- Task statement -
Starting at the line that contains "You are a computer-use agent. The" and ending at the line that contains "Action: pyautogui.click(x=1118, y=28)", reproduce those lines with the requests included, and scale each coordinate in the answers by 1.65, rounding to whole numbers with halves going up. Leave the numbers in the requests unchanged.

———

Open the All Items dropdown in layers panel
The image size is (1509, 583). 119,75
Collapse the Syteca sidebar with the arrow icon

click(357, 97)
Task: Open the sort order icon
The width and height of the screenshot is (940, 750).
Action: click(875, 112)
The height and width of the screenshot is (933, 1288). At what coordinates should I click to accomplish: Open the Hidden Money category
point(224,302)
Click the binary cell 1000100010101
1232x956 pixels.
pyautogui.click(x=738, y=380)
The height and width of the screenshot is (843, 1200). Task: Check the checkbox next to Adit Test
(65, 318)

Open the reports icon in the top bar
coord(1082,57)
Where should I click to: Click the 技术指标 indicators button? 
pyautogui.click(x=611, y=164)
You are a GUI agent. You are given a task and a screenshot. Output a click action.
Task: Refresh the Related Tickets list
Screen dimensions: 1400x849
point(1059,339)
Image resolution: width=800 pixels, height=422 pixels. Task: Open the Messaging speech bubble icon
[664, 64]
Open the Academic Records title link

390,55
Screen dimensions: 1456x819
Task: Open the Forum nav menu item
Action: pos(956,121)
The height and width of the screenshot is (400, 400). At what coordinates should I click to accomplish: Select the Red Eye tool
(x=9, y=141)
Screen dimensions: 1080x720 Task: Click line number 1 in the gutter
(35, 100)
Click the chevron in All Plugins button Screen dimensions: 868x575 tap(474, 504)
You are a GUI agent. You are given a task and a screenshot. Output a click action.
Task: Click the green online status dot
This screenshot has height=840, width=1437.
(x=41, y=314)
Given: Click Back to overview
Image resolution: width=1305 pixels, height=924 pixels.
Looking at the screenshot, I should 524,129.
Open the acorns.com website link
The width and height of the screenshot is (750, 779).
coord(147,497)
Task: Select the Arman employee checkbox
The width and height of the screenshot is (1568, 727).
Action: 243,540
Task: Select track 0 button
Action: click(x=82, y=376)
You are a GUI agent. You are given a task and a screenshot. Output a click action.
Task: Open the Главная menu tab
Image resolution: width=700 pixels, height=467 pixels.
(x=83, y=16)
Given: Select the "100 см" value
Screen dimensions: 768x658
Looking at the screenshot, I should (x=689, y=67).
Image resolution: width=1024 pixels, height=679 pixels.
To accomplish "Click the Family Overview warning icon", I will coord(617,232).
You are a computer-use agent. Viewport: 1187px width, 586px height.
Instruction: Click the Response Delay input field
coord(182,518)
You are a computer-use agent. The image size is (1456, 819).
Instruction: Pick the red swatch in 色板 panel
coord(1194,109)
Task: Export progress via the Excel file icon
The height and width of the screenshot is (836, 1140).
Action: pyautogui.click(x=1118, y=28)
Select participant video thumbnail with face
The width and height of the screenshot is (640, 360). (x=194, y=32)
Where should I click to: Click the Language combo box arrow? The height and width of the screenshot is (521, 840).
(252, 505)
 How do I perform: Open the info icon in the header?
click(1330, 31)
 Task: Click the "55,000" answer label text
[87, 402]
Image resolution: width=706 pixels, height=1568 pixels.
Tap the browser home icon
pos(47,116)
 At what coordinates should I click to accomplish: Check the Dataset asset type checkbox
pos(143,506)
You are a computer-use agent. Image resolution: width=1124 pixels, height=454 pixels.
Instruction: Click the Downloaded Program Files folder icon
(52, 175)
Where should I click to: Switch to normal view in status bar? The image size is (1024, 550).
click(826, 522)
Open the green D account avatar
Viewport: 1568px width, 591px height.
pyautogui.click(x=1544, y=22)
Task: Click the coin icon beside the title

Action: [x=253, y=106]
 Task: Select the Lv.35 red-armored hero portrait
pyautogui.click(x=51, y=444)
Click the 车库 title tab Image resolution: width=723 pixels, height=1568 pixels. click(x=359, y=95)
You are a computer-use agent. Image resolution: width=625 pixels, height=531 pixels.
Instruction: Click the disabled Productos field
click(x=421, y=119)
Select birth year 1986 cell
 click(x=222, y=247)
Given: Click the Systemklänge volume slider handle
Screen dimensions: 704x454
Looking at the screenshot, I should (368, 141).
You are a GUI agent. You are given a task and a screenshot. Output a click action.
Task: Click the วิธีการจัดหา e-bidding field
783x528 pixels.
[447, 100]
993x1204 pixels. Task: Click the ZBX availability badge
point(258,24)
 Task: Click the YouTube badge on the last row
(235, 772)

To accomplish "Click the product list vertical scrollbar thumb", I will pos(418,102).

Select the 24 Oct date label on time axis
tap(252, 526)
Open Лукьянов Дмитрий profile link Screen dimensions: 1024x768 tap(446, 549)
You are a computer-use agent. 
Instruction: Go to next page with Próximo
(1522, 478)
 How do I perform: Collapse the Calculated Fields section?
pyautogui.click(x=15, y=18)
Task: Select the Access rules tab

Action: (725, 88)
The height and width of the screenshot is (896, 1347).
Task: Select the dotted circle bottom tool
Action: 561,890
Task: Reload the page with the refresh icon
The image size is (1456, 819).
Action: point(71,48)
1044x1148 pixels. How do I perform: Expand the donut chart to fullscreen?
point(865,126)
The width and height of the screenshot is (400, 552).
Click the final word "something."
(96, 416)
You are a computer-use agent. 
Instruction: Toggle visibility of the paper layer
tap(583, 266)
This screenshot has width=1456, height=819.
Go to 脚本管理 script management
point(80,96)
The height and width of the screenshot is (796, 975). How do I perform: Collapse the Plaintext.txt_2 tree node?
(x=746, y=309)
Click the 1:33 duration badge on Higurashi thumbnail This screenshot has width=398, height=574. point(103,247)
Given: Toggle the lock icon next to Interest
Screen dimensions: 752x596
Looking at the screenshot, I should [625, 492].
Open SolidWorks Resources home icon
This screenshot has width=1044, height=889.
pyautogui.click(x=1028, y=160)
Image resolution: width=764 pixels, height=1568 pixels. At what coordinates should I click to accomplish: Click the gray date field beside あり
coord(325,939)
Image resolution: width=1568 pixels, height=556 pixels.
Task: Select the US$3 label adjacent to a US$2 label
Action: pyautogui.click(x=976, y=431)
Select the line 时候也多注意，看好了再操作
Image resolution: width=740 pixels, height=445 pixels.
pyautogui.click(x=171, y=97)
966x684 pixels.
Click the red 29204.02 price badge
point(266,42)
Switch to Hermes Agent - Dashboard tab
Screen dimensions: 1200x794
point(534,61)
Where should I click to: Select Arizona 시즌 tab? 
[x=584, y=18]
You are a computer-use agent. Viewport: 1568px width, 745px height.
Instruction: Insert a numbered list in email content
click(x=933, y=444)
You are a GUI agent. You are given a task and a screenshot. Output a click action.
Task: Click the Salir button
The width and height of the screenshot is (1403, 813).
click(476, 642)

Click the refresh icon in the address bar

———

- Answer to the exercise -
You are a computer-use agent. The image size is (1456, 819).
Instruction: Pick the red swatch in 色板 panel
coord(1970,180)
Task: Export progress via the Excel file icon
The height and width of the screenshot is (836, 1140).
Action: pyautogui.click(x=1845, y=46)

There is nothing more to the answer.